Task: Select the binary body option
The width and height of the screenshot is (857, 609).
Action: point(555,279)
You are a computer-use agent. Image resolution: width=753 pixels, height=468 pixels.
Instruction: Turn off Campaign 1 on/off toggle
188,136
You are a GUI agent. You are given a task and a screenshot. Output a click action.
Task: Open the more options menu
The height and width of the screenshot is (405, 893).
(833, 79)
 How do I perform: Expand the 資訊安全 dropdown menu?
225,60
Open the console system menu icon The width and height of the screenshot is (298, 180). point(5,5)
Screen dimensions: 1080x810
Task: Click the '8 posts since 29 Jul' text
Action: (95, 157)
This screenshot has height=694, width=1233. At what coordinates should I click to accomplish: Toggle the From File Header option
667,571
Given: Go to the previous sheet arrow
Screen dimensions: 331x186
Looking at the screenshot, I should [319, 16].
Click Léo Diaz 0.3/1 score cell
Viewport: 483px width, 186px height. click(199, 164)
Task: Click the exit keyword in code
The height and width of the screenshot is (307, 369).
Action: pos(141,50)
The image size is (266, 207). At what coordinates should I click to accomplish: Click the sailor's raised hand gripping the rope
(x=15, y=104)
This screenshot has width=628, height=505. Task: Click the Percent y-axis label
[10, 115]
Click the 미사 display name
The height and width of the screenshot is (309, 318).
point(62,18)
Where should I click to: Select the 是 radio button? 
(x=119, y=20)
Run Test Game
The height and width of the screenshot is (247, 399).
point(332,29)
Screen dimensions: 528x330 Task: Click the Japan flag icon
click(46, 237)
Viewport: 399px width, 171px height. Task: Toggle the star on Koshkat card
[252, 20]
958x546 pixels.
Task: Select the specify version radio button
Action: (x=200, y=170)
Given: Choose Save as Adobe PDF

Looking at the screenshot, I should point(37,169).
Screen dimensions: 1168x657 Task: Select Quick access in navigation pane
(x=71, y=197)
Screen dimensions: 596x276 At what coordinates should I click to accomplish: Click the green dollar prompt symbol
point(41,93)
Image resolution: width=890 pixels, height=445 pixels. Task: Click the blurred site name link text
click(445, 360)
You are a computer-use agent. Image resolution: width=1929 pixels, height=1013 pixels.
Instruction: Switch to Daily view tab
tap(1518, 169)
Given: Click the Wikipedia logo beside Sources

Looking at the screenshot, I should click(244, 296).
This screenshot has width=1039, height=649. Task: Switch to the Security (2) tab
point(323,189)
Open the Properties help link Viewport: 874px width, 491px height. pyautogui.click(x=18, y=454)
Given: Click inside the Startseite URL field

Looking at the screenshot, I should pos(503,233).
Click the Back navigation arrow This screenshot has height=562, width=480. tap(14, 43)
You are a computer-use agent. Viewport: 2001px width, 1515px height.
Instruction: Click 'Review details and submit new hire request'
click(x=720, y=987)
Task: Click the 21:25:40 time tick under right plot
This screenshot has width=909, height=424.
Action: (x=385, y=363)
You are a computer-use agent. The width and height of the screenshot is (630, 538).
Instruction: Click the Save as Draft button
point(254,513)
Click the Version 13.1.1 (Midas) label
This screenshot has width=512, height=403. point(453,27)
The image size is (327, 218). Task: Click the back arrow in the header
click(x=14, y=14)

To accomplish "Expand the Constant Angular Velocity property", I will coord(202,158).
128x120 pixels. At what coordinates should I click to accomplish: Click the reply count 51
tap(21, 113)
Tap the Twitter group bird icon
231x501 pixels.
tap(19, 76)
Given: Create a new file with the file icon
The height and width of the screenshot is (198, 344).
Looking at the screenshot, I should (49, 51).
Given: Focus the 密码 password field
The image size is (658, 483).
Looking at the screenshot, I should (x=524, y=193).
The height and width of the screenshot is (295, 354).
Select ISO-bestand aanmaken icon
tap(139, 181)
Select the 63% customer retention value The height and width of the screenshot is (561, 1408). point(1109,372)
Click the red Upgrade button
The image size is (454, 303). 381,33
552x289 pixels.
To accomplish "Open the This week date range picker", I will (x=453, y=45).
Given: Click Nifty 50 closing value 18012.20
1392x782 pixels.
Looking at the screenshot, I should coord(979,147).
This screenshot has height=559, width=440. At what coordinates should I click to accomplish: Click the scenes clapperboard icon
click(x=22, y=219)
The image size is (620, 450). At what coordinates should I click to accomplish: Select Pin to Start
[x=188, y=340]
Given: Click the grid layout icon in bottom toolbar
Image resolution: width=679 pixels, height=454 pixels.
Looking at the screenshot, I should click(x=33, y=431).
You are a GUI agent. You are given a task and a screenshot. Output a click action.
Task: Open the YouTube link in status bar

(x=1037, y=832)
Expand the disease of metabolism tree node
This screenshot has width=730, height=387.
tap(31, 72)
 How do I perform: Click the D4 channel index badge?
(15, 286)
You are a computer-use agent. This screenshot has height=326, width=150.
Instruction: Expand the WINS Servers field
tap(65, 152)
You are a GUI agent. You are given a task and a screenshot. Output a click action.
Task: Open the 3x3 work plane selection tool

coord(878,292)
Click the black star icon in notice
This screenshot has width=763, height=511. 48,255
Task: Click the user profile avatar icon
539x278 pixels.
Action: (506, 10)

════

Problem to solve: Using the entries above, find all lines with "value". Copy them.

Result:
Select the 63% customer retention value The height and width of the screenshot is (561, 1408). point(1109,372)
Given: Click Nifty 50 closing value 18012.20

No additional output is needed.